Could you set out all of the material below as a numbered list, dropping any blank lines?

^^^^^^^^

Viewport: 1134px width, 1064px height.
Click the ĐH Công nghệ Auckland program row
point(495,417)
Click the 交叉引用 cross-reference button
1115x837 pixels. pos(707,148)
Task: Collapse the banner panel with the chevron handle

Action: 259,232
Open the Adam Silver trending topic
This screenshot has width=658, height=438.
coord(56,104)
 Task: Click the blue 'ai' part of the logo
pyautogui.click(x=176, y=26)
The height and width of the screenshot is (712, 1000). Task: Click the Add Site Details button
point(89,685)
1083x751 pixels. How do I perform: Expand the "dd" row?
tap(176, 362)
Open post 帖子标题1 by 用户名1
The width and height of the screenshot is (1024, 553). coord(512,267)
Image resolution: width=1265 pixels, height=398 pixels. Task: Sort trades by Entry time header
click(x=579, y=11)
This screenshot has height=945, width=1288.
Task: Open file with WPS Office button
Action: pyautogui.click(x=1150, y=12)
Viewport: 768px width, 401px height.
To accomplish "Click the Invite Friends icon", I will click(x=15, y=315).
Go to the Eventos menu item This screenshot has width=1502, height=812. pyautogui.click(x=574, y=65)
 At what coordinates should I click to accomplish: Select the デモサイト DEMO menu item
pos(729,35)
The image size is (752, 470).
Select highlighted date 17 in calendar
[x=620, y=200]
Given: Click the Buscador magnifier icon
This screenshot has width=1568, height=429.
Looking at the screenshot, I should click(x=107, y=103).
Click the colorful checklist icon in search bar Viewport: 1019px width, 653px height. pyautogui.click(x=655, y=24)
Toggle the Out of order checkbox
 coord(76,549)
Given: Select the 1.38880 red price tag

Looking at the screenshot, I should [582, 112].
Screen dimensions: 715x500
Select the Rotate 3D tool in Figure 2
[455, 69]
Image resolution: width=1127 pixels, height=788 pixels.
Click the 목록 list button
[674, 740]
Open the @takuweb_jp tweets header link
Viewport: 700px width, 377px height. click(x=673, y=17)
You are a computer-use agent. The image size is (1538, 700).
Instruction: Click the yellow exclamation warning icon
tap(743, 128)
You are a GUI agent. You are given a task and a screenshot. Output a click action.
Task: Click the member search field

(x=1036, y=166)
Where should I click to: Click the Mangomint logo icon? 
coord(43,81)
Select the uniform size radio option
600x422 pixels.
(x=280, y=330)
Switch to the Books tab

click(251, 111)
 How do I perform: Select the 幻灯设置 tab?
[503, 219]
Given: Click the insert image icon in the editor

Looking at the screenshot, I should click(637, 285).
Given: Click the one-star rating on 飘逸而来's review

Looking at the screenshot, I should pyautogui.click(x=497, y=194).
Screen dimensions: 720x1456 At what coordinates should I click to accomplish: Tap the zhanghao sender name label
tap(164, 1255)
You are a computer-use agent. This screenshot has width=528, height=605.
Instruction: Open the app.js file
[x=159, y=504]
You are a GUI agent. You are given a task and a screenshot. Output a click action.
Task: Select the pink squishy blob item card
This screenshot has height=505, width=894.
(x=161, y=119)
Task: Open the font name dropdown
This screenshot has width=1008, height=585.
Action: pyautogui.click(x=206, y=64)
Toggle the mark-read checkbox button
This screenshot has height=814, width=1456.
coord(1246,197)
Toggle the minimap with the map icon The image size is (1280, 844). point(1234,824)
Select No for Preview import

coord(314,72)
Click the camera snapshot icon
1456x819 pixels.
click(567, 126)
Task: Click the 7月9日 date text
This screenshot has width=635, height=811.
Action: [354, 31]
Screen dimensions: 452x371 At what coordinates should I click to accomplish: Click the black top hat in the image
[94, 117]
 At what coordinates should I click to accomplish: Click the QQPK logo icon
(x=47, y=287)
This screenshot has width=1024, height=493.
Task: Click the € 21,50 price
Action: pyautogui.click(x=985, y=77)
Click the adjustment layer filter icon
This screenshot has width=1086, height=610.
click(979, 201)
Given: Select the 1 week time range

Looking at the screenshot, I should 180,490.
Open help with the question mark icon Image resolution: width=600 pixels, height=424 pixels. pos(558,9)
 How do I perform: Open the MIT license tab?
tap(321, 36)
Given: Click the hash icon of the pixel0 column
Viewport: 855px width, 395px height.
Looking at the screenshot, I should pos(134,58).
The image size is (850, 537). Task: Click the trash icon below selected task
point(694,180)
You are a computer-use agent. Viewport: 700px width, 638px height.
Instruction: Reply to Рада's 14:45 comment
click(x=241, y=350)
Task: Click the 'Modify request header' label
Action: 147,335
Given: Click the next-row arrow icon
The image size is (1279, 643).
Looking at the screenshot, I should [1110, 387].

^^^^^^^^

**Response to this exercise:**
1. Viewport: 1134px width, 1064px height.
2. Click the ĐH Công nghệ Auckland program row
3. point(495,417)
4. Click the 交叉引用 cross-reference button
5. 1115x837 pixels. pos(707,148)
6. Task: Collapse the banner panel with the chevron handle
7. Action: 259,232
8. Open the Adam Silver trending topic
9. This screenshot has width=658, height=438.
10. coord(56,104)
11.  Task: Click the blue 'ai' part of the logo
12. pyautogui.click(x=176, y=26)
13. The height and width of the screenshot is (712, 1000). Task: Click the Add Site Details button
14. point(89,685)
15. 1083x751 pixels. How do I perform: Expand the "dd" row?
16. tap(176, 362)
17. Open post 帖子标题1 by 用户名1
18. The width and height of the screenshot is (1024, 553). coord(512,267)
19. Image resolution: width=1265 pixels, height=398 pixels. Task: Sort trades by Entry time header
20. click(x=579, y=11)
21. This screenshot has height=945, width=1288.
22. Task: Open file with WPS Office button
23. Action: pyautogui.click(x=1150, y=12)
24. Viewport: 768px width, 401px height.
25. To accomplish "Click the Invite Friends icon", I will click(x=15, y=315).
26. Go to the Eventos menu item This screenshot has width=1502, height=812. pyautogui.click(x=574, y=65)
27.  At what coordinates should I click to accomplish: Select the デモサイト DEMO menu item
28. pos(729,35)
29. The image size is (752, 470).
30. Select highlighted date 17 in calendar
31. [x=620, y=200]
32. Given: Click the Buscador magnifier icon
33. This screenshot has width=1568, height=429.
34. Looking at the screenshot, I should click(x=107, y=103).
35. Click the colorful checklist icon in search bar Viewport: 1019px width, 653px height. pyautogui.click(x=655, y=24)
36. Toggle the Out of order checkbox
37.  coord(76,549)
38. Given: Select the 1.38880 red price tag
39. Looking at the screenshot, I should [582, 112].
40. Screen dimensions: 715x500
41. Select the Rotate 3D tool in Figure 2
42. [455, 69]
43. Image resolution: width=1127 pixels, height=788 pixels.
44. Click the 목록 list button
45. [674, 740]
46. Open the @takuweb_jp tweets header link
47. Viewport: 700px width, 377px height. click(x=673, y=17)
48. You are a computer-use agent. The image size is (1538, 700).
49. Instruction: Click the yellow exclamation warning icon
50. tap(743, 128)
51. You are a GUI agent. You are given a task and a screenshot. Output a click action.
52. Task: Click the member search field
53. (x=1036, y=166)
54. Where should I click to: Click the Mangomint logo icon? 
55. coord(43,81)
56. Select the uniform size radio option
57. 600x422 pixels.
58. (x=280, y=330)
59. Switch to the Books tab
60. click(251, 111)
61.  How do I perform: Select the 幻灯设置 tab?
62. [503, 219]
63. Given: Click the insert image icon in the editor
64. Looking at the screenshot, I should click(637, 285).
65. Given: Click the one-star rating on 飘逸而来's review
66. Looking at the screenshot, I should pyautogui.click(x=497, y=194).
67. Screen dimensions: 720x1456 At what coordinates should I click to accomplish: Tap the zhanghao sender name label
68. tap(164, 1255)
69. You are a computer-use agent. This screenshot has width=528, height=605.
70. Instruction: Open the app.js file
71. [x=159, y=504]
72. You are a GUI agent. You are given a task and a screenshot. Output a click action.
73. Task: Select the pink squishy blob item card
74. This screenshot has height=505, width=894.
75. (x=161, y=119)
76. Task: Open the font name dropdown
77. This screenshot has width=1008, height=585.
78. Action: pyautogui.click(x=206, y=64)
79. Toggle the mark-read checkbox button
80. This screenshot has height=814, width=1456.
81. coord(1246,197)
82. Toggle the minimap with the map icon The image size is (1280, 844). point(1234,824)
83. Select No for Preview import
84. coord(314,72)
85. Click the camera snapshot icon
86. 1456x819 pixels.
87. click(567, 126)
88. Task: Click the 7月9日 date text
89. This screenshot has width=635, height=811.
90. Action: [354, 31]
91. Screen dimensions: 452x371 At what coordinates should I click to accomplish: Click the black top hat in the image
92. [94, 117]
93.  At what coordinates should I click to accomplish: Click the QQPK logo icon
94. (x=47, y=287)
95. This screenshot has width=1024, height=493.
96. Task: Click the € 21,50 price
97. Action: pyautogui.click(x=985, y=77)
98. Click the adjustment layer filter icon
99. This screenshot has width=1086, height=610.
100. click(979, 201)
101. Given: Select the 1 week time range
102. Looking at the screenshot, I should 180,490.
103. Open help with the question mark icon Image resolution: width=600 pixels, height=424 pixels. pos(558,9)
104.  How do I perform: Open the MIT license tab?
105. tap(321, 36)
106. Given: Click the hash icon of the pixel0 column
107. Viewport: 855px width, 395px height.
108. Looking at the screenshot, I should pos(134,58).
109. The image size is (850, 537). Task: Click the trash icon below selected task
110. point(694,180)
111. You are a computer-use agent. Viewport: 700px width, 638px height.
112. Instruction: Reply to Рада's 14:45 comment
113. click(x=241, y=350)
114. Task: Click the 'Modify request header' label
115. Action: 147,335
116. Given: Click the next-row arrow icon
117. The image size is (1279, 643).
118. Looking at the screenshot, I should [1110, 387].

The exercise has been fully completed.